Emergy synthesis, introduced by Odum [47], is a thermodynamic-based methodology. It provides a series of useful and easily accessible indices to evaluate the sustainability of a region. The first step involves the drawing of a system diagram. Then, tables of the actual flows are constructed from the diagrams. Finally, several emergy-based indicators can be calculated relating to various resource types to assess a process performance.
Figure 3 shows an aggregated system diagram for PPRD in 2011. The diagram was developed based on the emergy and dollar flows across system boundaries, the interaction of renewable and non-renewable resources within the system and the exchanges of emergy and dollars that drive the system’s economy. The energy system language uses symbols to represent the internal active network of a system. Circles stand for external energy sources, bullets for producers, hexagons for consumers, rectangular arrowheads for interactions and diamonds for economic exchange [34].
In Figure 3, the rectangle with a heavy line defines the boundaries of the study system. It covers different flows, including energy, matter, money and information, all of which contribute to the studied system. Resources are categorized based on their origin: either from outside of the system or from within the system. Resources are also classified as either renewable or non-renewable.
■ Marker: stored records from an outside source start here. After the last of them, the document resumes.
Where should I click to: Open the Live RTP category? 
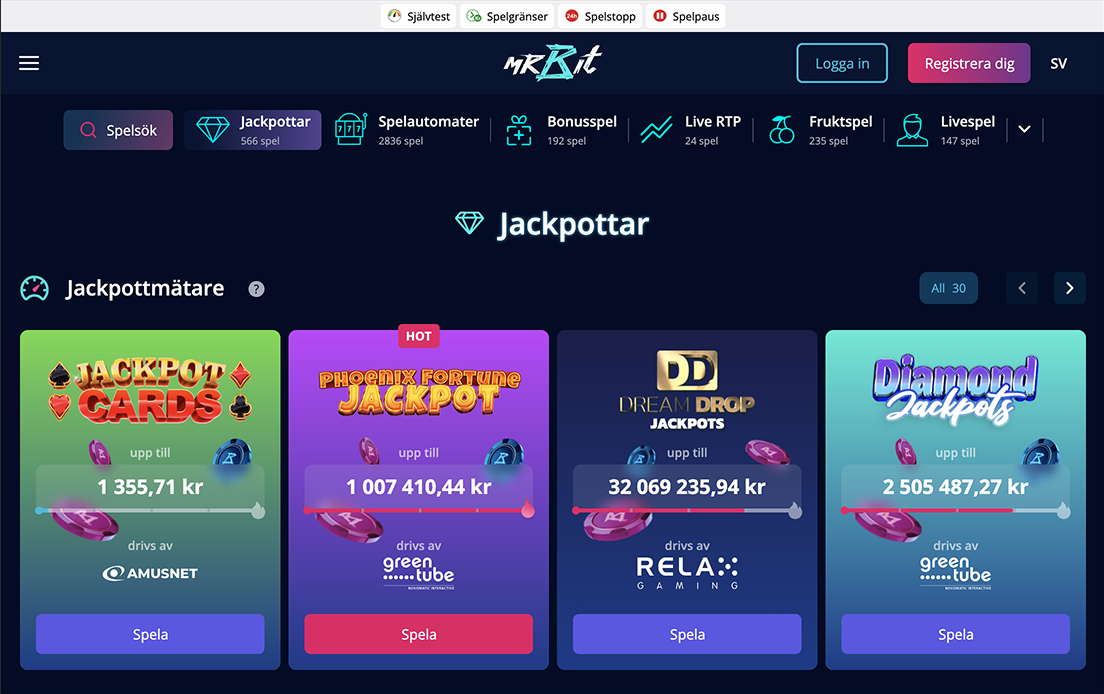click(691, 130)
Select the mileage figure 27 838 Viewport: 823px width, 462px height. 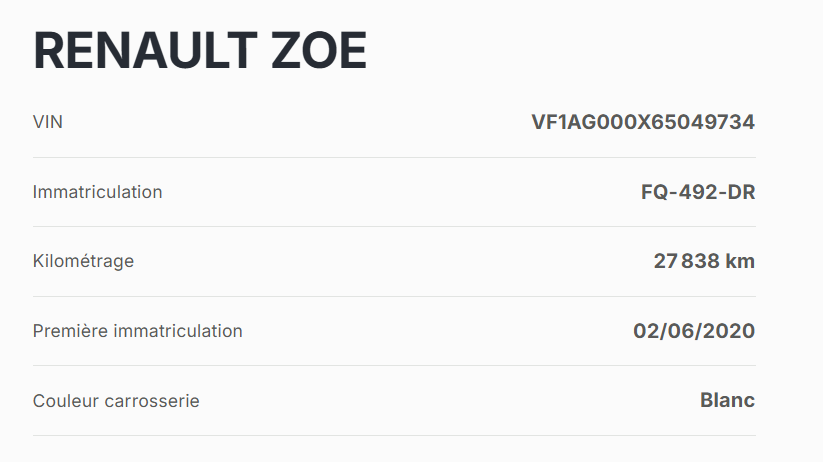tap(686, 262)

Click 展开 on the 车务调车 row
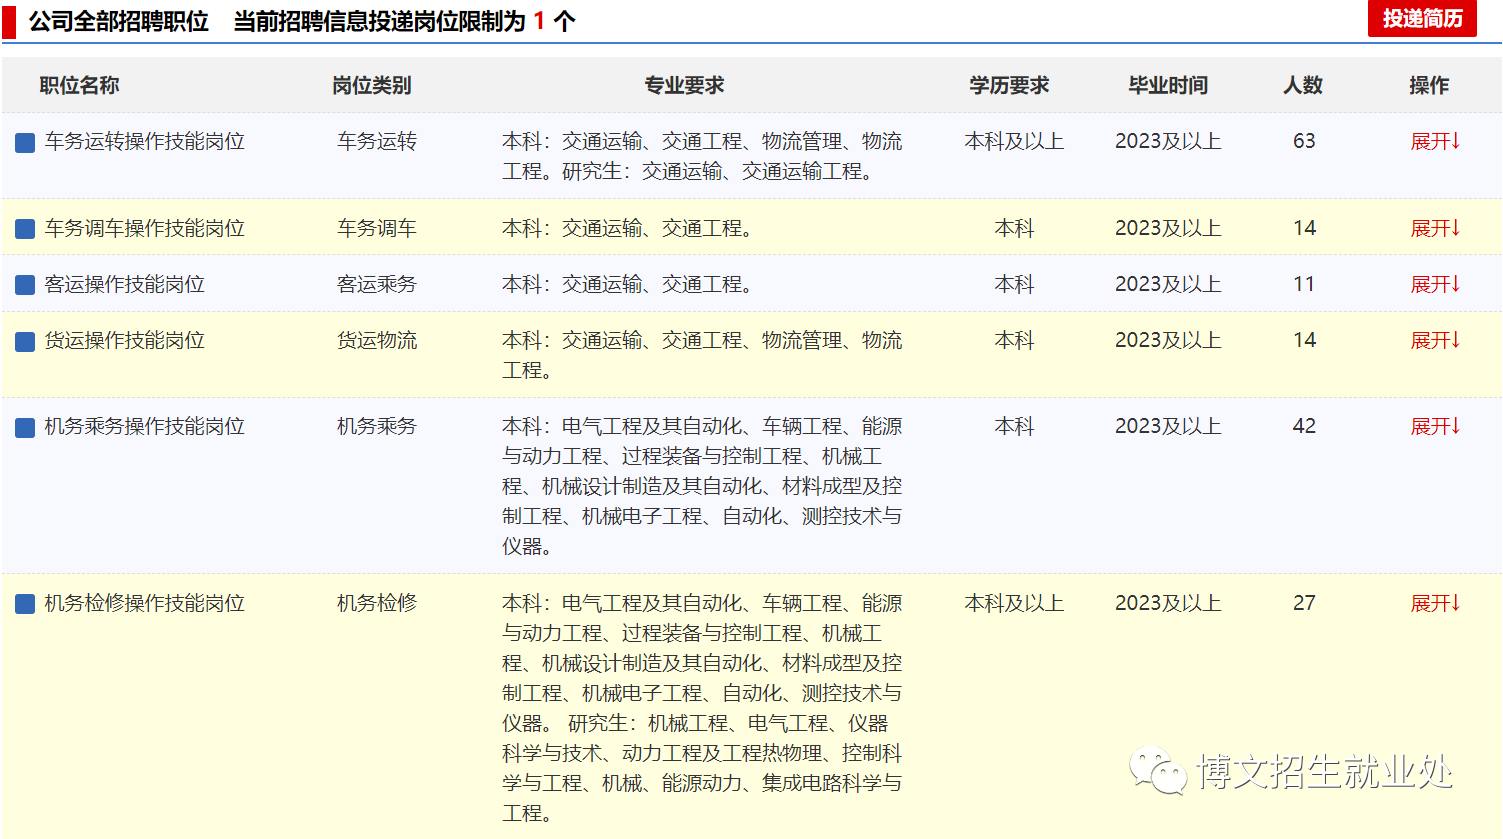(x=1434, y=229)
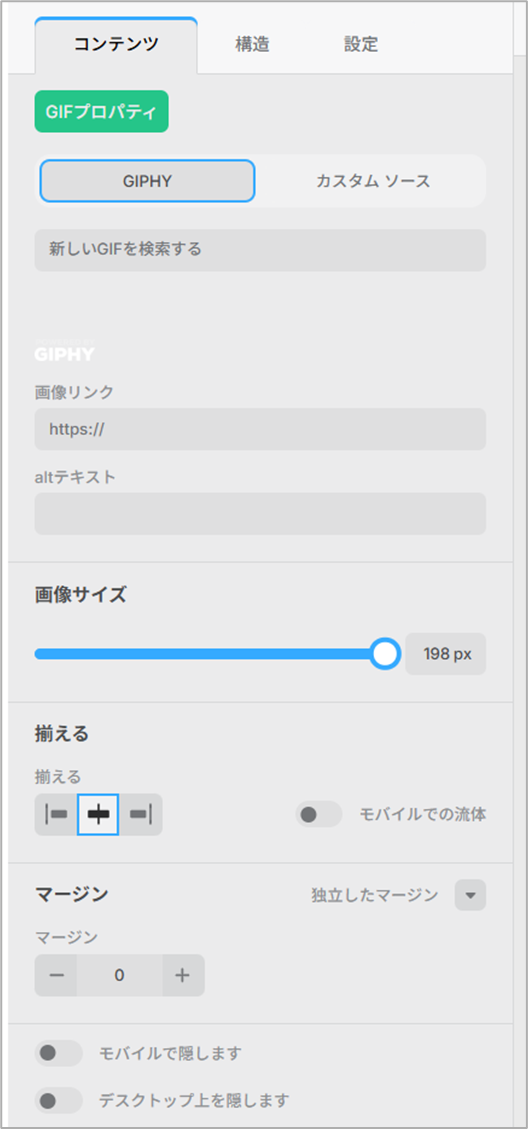
Task: Click the GIFプロパティ green button
Action: [102, 112]
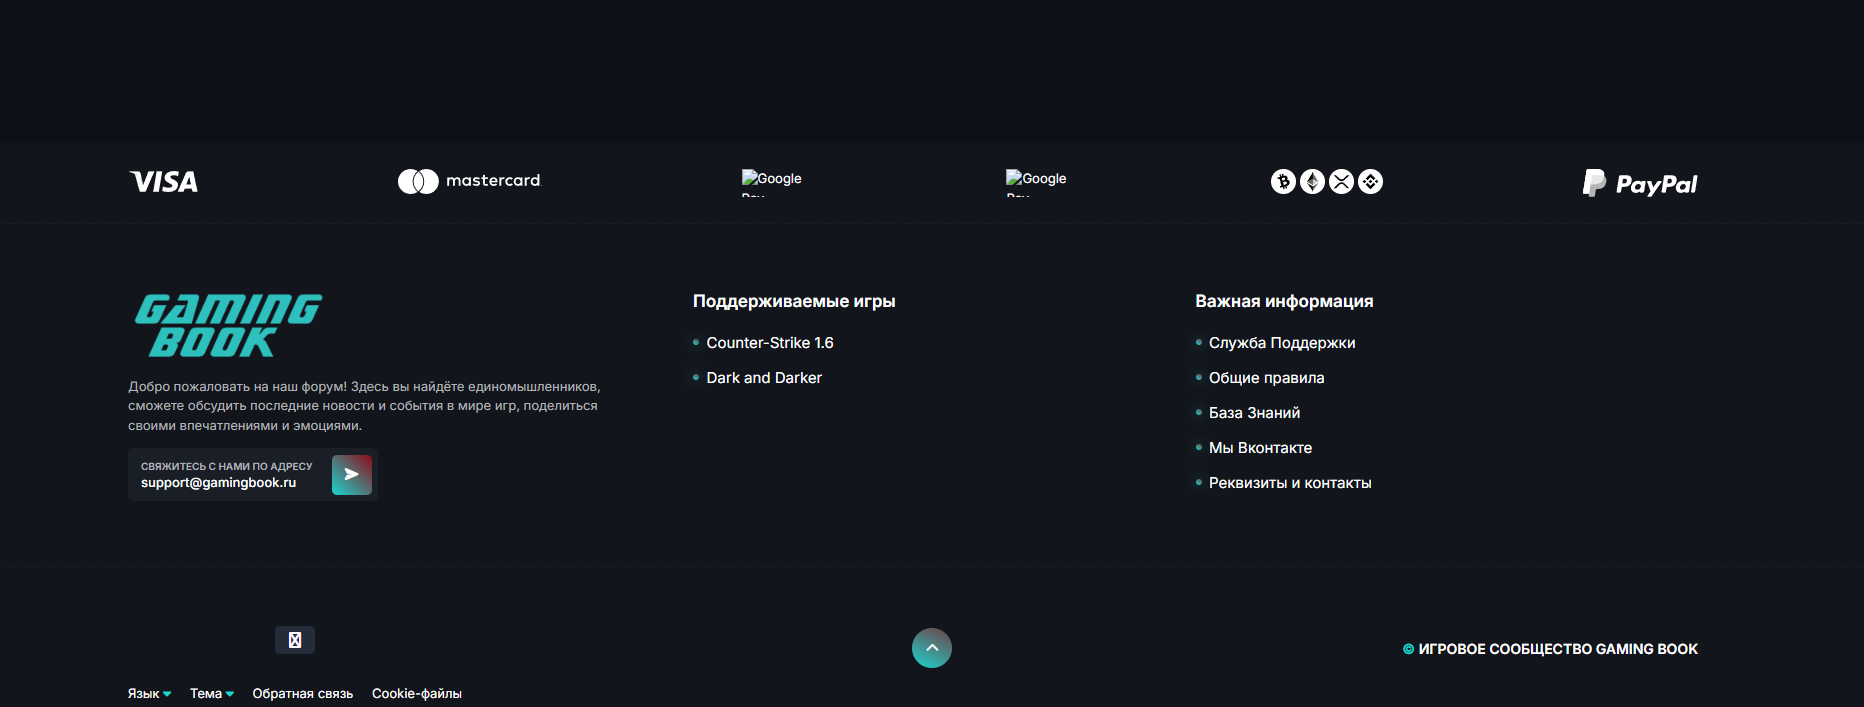Click the Ethereum crypto icon

click(x=1312, y=181)
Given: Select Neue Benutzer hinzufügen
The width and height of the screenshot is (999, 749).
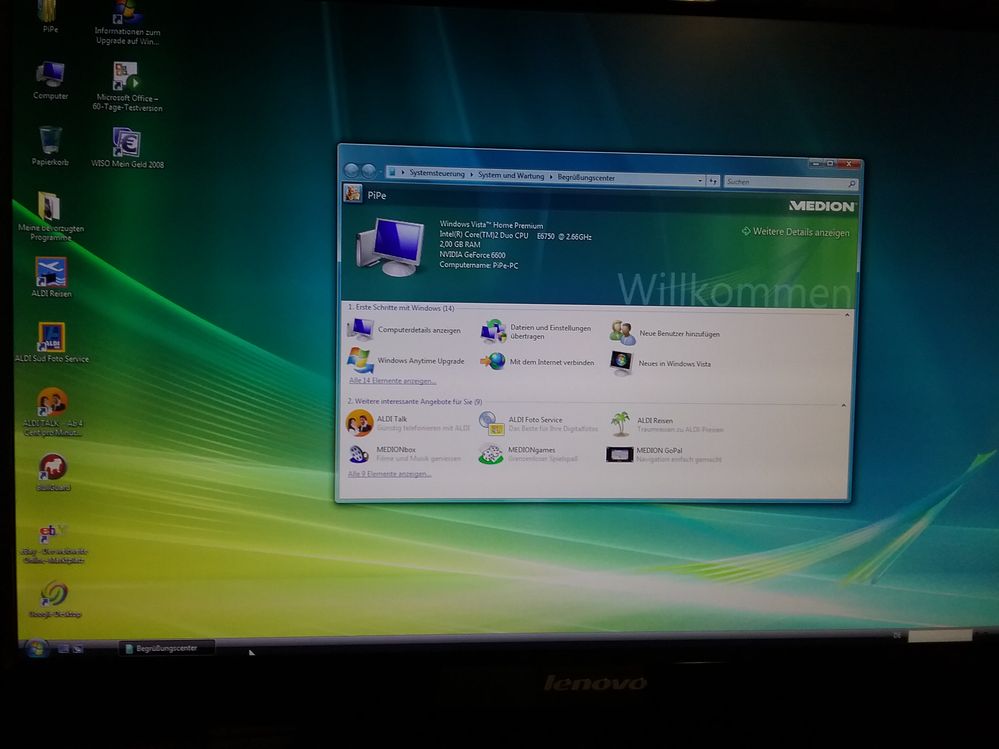Looking at the screenshot, I should tap(678, 334).
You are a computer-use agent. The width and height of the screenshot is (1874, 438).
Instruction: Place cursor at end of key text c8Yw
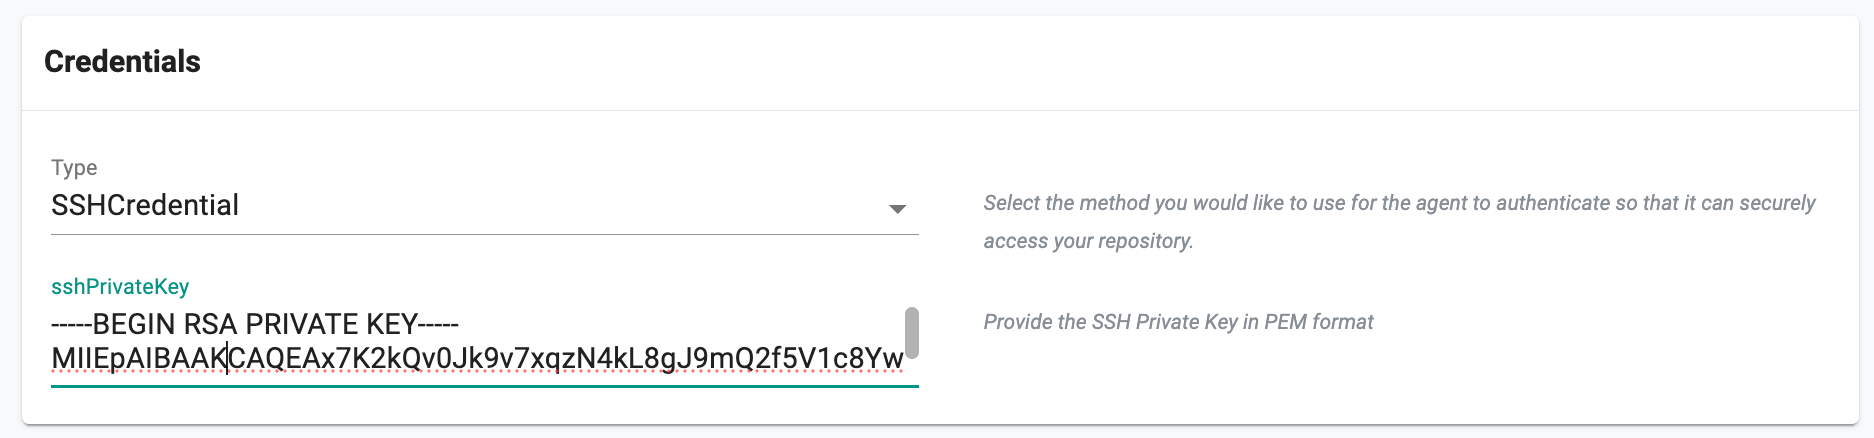[x=903, y=358]
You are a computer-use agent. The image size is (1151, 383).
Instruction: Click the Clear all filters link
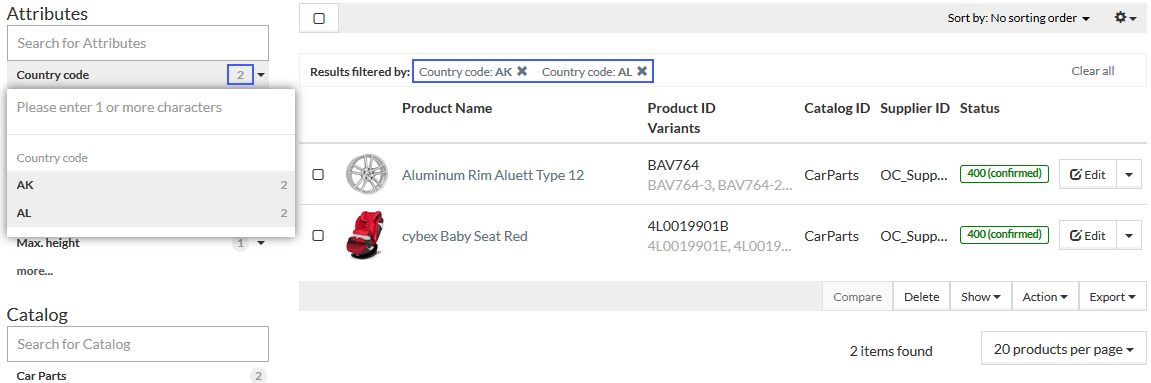pyautogui.click(x=1092, y=71)
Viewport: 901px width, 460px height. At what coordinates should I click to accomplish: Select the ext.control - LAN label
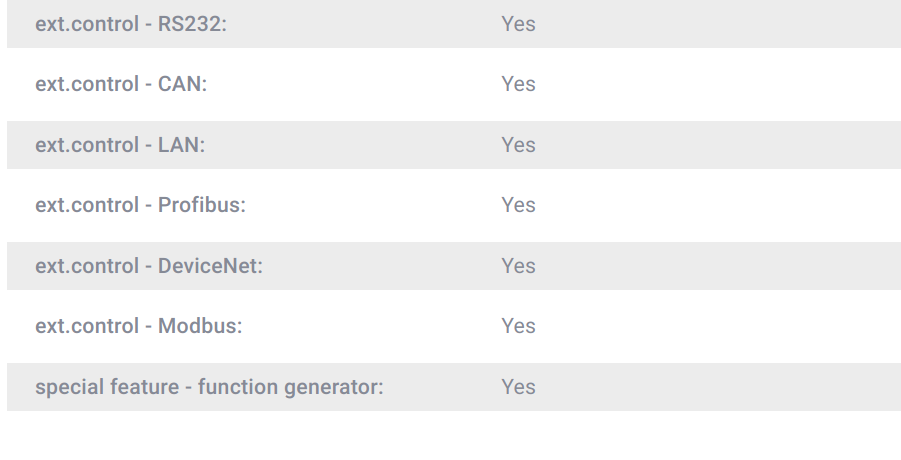[x=120, y=145]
Natural resource inputs and renewable resources, R, such as sun, rain and wind, enter the system from the left. Non-renewable resources created within the system boundaries are N0, N1 and N2. N0 represents rural resources, such as soil and biomass, whose consumption rates within the system are hypothetically more than their regeneration rates. N1 refers to reserves of fuels and minerals that are renewed over long geologic times. N2 refers to the flow of resources that pass through the system without significant transformation, such as minerals that are mined and exported abroad without further processing.
Figure 3. Energy system diagram of PPRD in 2011.
Figure 3. Energy system diagram of PPRD in 2011.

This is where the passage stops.